Install the Google drive client library, at the prompt type:
npm install googleapis --save
Now your folder should look like this:
Authorize the App
Run the app:
node gdrive.app.js
Because the app has not yet been authorized, the JavaScript Google SDK will generate a URL with the request. Copy the url into your browser and allow the request:
The code will either be shown in the browser (see below) or in the redirect query string. Paste the code into the nodejs app.

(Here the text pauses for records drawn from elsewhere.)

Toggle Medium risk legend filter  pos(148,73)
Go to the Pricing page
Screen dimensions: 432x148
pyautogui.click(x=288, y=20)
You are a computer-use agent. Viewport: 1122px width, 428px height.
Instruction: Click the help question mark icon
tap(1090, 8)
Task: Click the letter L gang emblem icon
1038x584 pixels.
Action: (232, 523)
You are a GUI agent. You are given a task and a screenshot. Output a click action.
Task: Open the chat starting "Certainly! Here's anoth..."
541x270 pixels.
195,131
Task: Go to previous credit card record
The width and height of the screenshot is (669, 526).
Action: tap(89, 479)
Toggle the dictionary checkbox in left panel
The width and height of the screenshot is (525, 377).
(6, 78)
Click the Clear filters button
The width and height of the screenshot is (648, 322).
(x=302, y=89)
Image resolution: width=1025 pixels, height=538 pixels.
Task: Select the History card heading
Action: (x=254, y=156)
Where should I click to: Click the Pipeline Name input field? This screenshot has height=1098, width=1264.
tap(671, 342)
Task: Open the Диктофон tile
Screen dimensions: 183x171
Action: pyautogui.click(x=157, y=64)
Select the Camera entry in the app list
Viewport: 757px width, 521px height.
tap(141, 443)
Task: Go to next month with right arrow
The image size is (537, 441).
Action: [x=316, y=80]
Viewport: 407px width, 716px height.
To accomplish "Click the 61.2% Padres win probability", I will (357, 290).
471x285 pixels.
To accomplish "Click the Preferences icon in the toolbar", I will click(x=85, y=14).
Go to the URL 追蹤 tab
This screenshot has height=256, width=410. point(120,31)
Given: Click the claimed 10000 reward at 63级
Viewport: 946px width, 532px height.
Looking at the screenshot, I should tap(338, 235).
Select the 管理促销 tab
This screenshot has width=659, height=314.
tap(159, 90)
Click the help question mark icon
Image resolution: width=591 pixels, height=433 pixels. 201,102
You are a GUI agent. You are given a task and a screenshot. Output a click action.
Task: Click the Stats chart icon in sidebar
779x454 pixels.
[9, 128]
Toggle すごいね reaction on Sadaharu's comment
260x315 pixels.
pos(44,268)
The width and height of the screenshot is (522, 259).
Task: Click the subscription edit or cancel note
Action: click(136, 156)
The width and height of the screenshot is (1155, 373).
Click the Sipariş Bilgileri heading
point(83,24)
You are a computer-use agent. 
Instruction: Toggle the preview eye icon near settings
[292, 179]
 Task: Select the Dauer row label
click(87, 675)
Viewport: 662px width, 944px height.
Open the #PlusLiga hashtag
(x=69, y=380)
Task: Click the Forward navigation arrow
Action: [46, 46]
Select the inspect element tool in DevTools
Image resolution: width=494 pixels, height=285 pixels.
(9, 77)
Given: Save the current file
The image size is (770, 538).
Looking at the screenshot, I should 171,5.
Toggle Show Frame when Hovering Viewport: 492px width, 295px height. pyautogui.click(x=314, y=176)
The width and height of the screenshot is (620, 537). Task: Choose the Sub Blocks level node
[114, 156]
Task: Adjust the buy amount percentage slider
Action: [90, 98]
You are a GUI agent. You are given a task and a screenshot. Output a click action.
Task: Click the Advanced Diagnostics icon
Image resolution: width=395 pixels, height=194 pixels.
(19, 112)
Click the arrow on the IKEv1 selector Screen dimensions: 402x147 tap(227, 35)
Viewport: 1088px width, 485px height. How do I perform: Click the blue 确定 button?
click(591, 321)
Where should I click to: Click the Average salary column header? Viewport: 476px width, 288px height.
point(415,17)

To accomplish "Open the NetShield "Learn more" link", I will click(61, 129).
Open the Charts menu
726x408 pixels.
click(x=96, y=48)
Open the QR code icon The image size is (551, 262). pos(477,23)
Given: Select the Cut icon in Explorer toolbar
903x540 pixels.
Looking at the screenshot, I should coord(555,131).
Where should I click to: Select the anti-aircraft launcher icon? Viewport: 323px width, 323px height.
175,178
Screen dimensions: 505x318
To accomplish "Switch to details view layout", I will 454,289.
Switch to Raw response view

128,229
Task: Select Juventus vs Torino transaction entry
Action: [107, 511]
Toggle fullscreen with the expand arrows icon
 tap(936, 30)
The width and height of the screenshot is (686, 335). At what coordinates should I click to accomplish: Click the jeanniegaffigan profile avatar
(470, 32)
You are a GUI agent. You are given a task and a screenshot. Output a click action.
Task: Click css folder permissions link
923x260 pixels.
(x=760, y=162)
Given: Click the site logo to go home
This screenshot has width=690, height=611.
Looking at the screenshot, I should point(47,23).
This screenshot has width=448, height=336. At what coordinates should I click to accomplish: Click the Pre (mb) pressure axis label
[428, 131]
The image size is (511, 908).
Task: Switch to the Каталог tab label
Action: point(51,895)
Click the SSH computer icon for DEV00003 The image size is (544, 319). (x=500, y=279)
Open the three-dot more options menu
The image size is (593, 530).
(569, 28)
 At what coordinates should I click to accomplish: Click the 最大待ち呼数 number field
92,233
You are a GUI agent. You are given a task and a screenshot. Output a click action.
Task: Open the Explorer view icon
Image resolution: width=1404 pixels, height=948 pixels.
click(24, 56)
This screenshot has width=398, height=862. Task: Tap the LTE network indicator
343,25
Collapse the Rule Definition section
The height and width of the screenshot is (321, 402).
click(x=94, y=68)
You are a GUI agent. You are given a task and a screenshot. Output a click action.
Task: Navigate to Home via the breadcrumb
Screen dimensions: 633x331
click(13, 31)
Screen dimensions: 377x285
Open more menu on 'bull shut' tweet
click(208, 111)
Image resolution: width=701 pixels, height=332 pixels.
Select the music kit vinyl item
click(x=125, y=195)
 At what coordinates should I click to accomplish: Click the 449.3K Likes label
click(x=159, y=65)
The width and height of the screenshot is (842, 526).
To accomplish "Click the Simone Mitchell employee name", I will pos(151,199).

Your nodeJs app folder should now look like this: (notice the new auth.json file)
If refresh_token
is missing from auth.json
, it is likely because you have already authorized the user. An easy way to resolve this is to remove/revoke the access in your Google security web UI and try again.
Run the Code
Tweak the main method invocation syncFolder
to match your needs. For instance:
syncFolder('C:/tmp/gdrive', 'tmp/test123');
This will upload files and folders found in your local folder c:/tmp/gdrive to your Google drive account at /tmp/test123/. Remote folders tmp and test123 will be created as needed. If you leave the target remote folder empty, files and folders will be uploaded to the root of your Google drive account (not recommended).
If the files to be backed-up are stored in several hard-drives, you can just invoke the syncFolder
function several times:
syncFolder('C:/photos', 'photos/c');
syncFolder('D:/photos', 'photos/d');
Important: Do not use backslashes in the path, so type 'c:/photos' and not 'C:\photos'.
Future Enhancements
A few things that could be done to improve the code:
- Pass folders as input parameters
- Store API keys/token securely
- Batch upload files instead of one-at-a-time
- After the initial run, use a file/folder watcher to only work on new/updated files/folder
- Do not retry calls in all cases (non-quota related issues, such as remote folder full)
Conclusion
With just under 300 lines of code, we wrote a nodeJs app that lets you backup important folders into your free Google drive account.